Challenging Jargon does not have to be embarassing

Alan Sokal, a physics professor at New York University, had a theory. In the spring/summer 1996 he tested that theory with an article he had submitted to Social Text, an academic journal of postmodern cultural studies. The article was “Transgressing the Boundaries: Towards a Transformative Hermeneutics of Quantum Gravity”.

In that article he theorised that quantum gravity was a social and linguistic construct. The article contained such gems as….

In this way the infinite-dimensional invariance group erodes the distinction between observer and observed; the of Euclid and the G of Newton, formerly thought to be constant and universal, are now perceived in their ineluctable historicity; and the putative observer becomes fatally de-centered, disconnected from any epistemic link to a space-time point that can no longer be defined by geometry alone

However, in the past decade, under the impetus of the feminist critique, some mathematicians have given renewed attention to the theory of “manifolds with boundary” [Fr. variétés à bord].70 Perhaps not coincidentally, it is precisely these manifolds that arise in the new physics of conformal field theory, superstring theory and quantum gravity.

The dialogical move towards redefining systems, of seeing the world not only as an ecological whole but as a set of competing systems — a world held together by the tensions among various natural and human interests — offers the possibility of redefining what science is and what it does, of restructuring deterministic schemes of scientific education in favor of ongoing dialogues about how we intervene in our environment.

At the time Social Text did not peer-review submissions, so no physicist ever reviewed the article before publication. The article lavishly referenced leading post-modern academics, mathematicians and physicists.

On the day of publication Sokal revealed in Ligua Franca, that the whole article was a hoax. Inspired by the book Higher Superstition, he had speculated that as long as the publishers agreed with his conclusions and he liberally quoted well-known academic thinkers, he could successfully publish a totally bogus article. He was right.

Why did he do it?

To quote Sokal’s own words..
Why did I do it? While my method was satirical, my motivation is utterly serious.
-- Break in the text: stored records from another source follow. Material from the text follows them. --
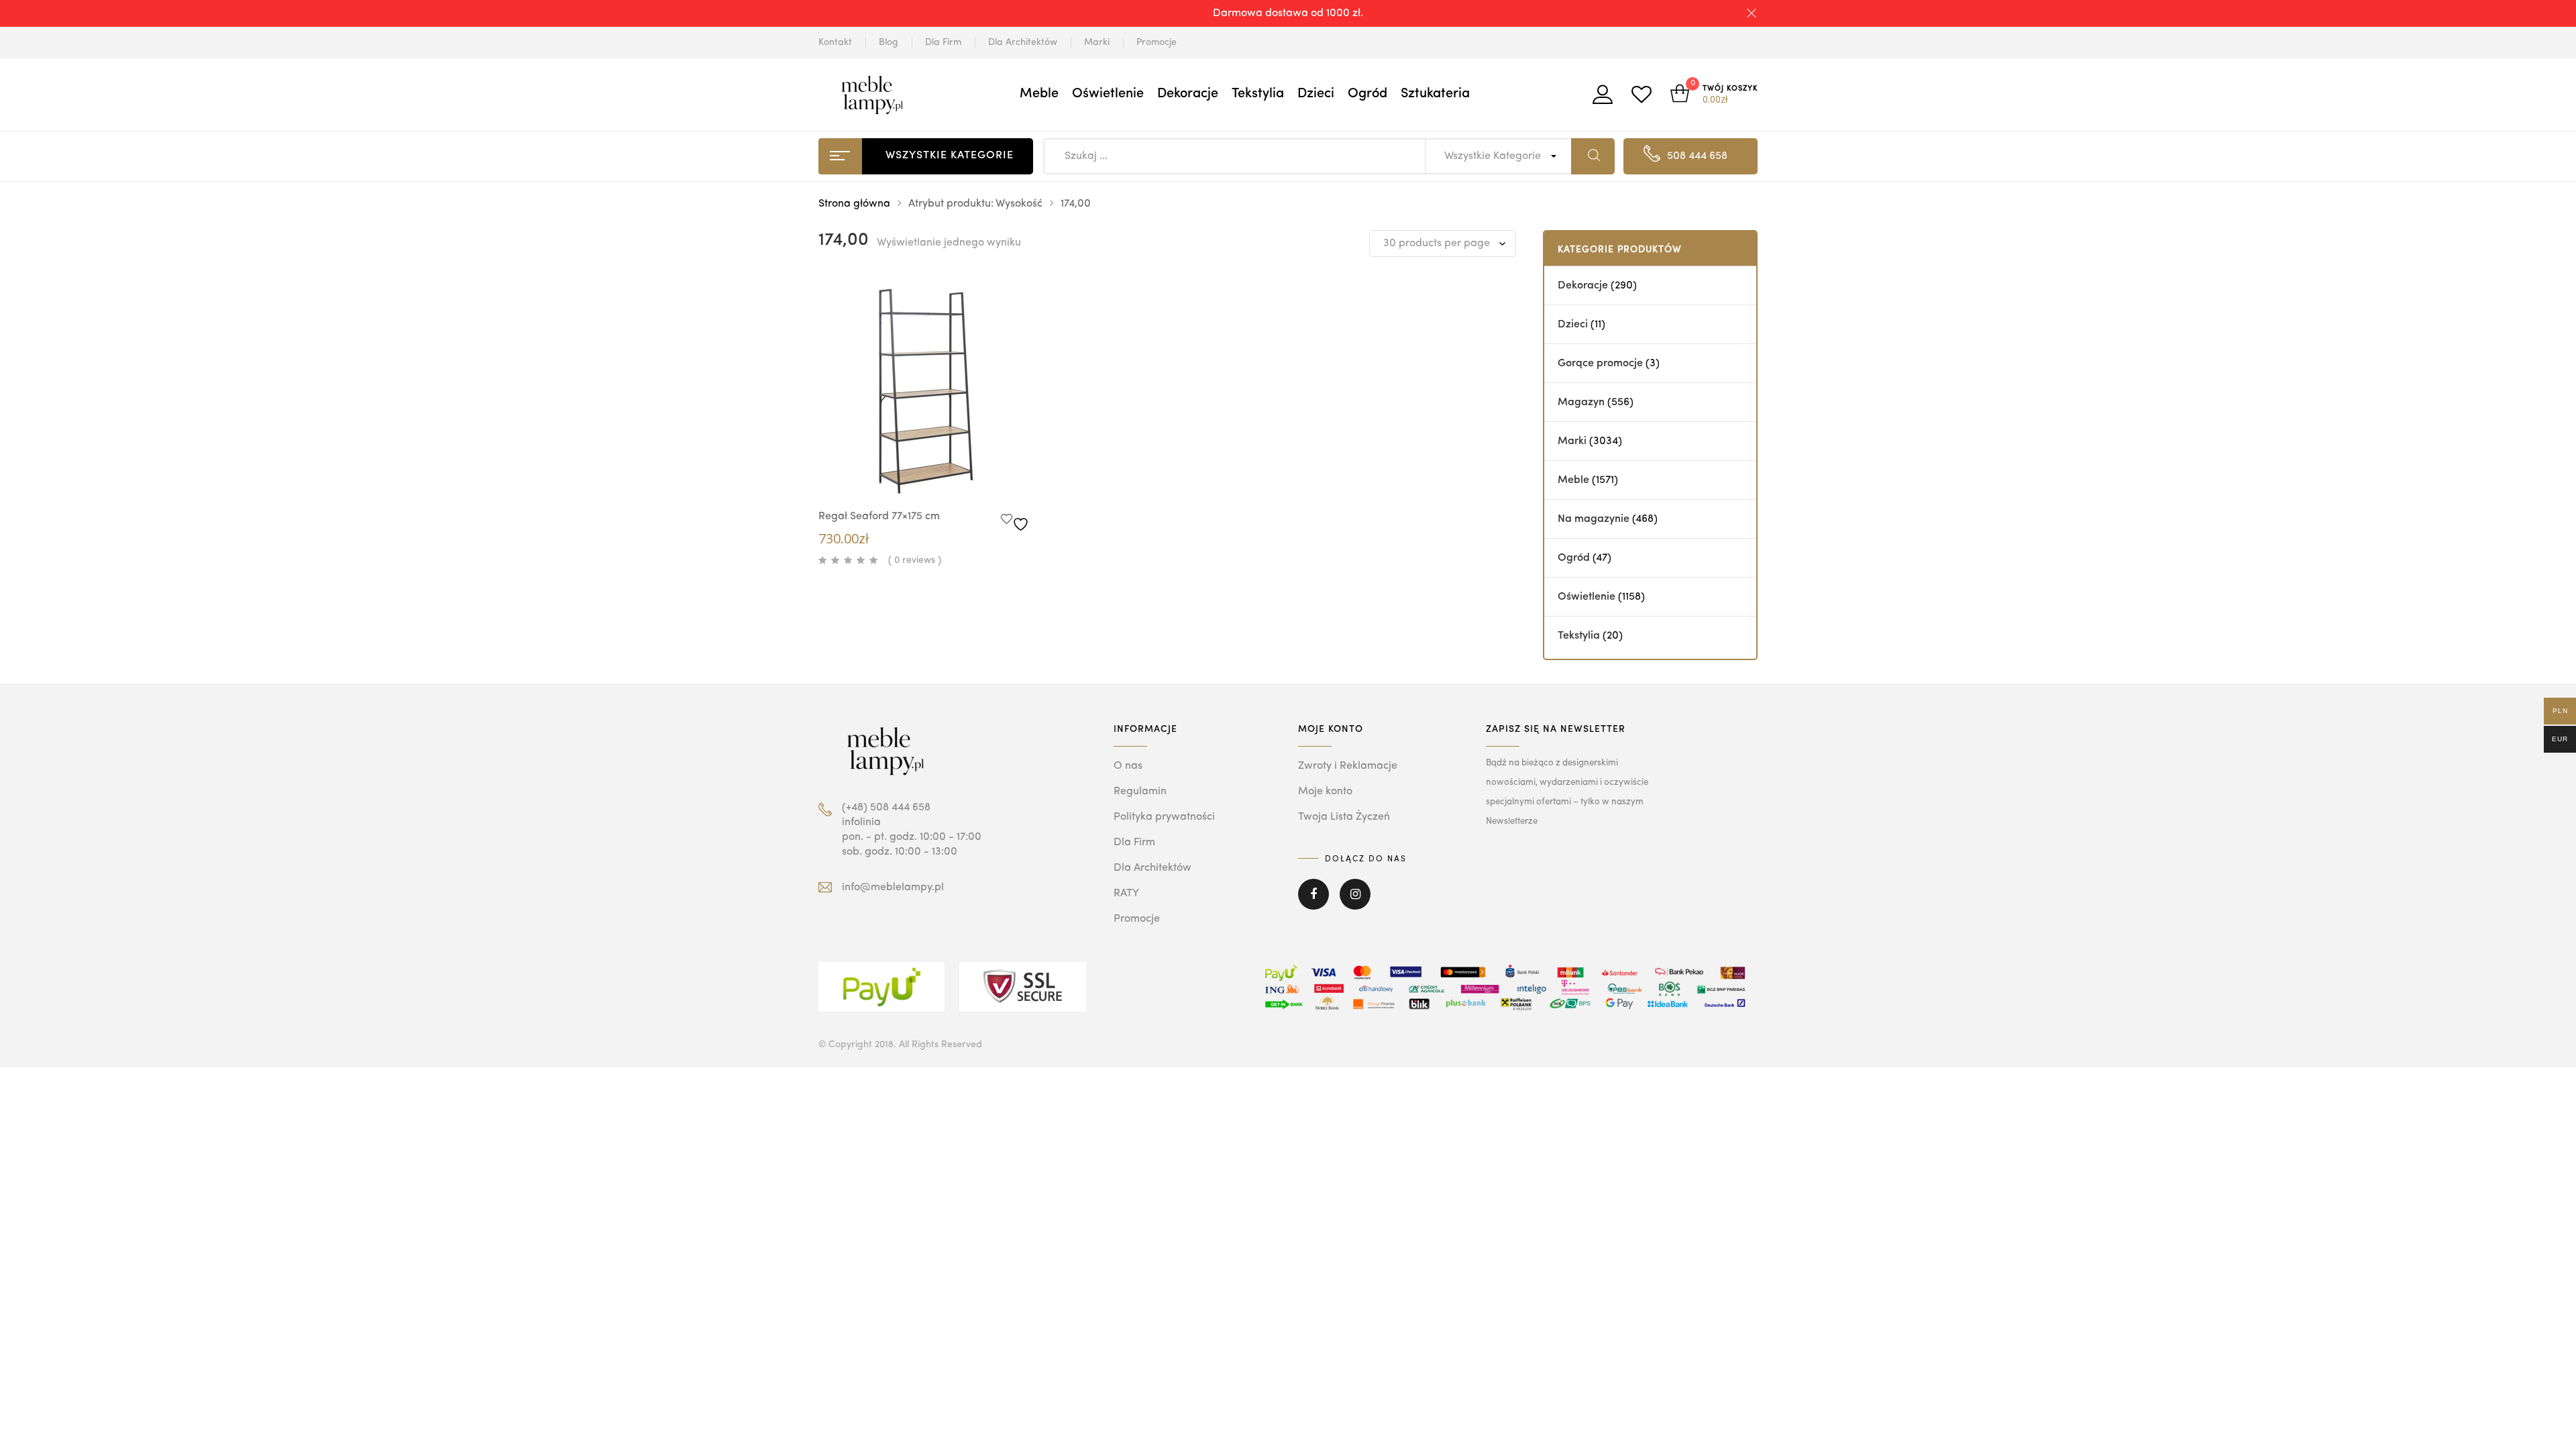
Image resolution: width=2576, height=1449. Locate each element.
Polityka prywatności (1164, 817)
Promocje (1156, 42)
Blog (888, 42)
What concerns me is the proliferation, not just of nonsense and sloppy thinking per se, but of a particular kind of nonsense and sloppy thinking: one that denies the existence of objective realities, or (when challenged) admits their existence but downplays their practical relevance.

What can we learn from this?

  1. In the struggle to understand, we can assign profundity to nonsense
  2. Peer review is an essential weapon in uncovering nonsense. To quote Sokal “In sum, I intentionally wrote the article so that any competent physicist or mathematician (or undergraduate physics or math major) would realize that it is a spoof. Evidently the editors of Social Text felt comfortable publishing an article on quantum physics without bothering to consult anyone knowledgeable in the subject.”
  3. When faced with jargon and complexity we must demand clear definitions, context and language

It is not just academics who can fall into this trap, and these three weapon are just as applicable to corporate environment as academic ones. How many times have you heard a peer spout utter nonsense, backed up by some spurious facts and figures, and seen them go unchallenged?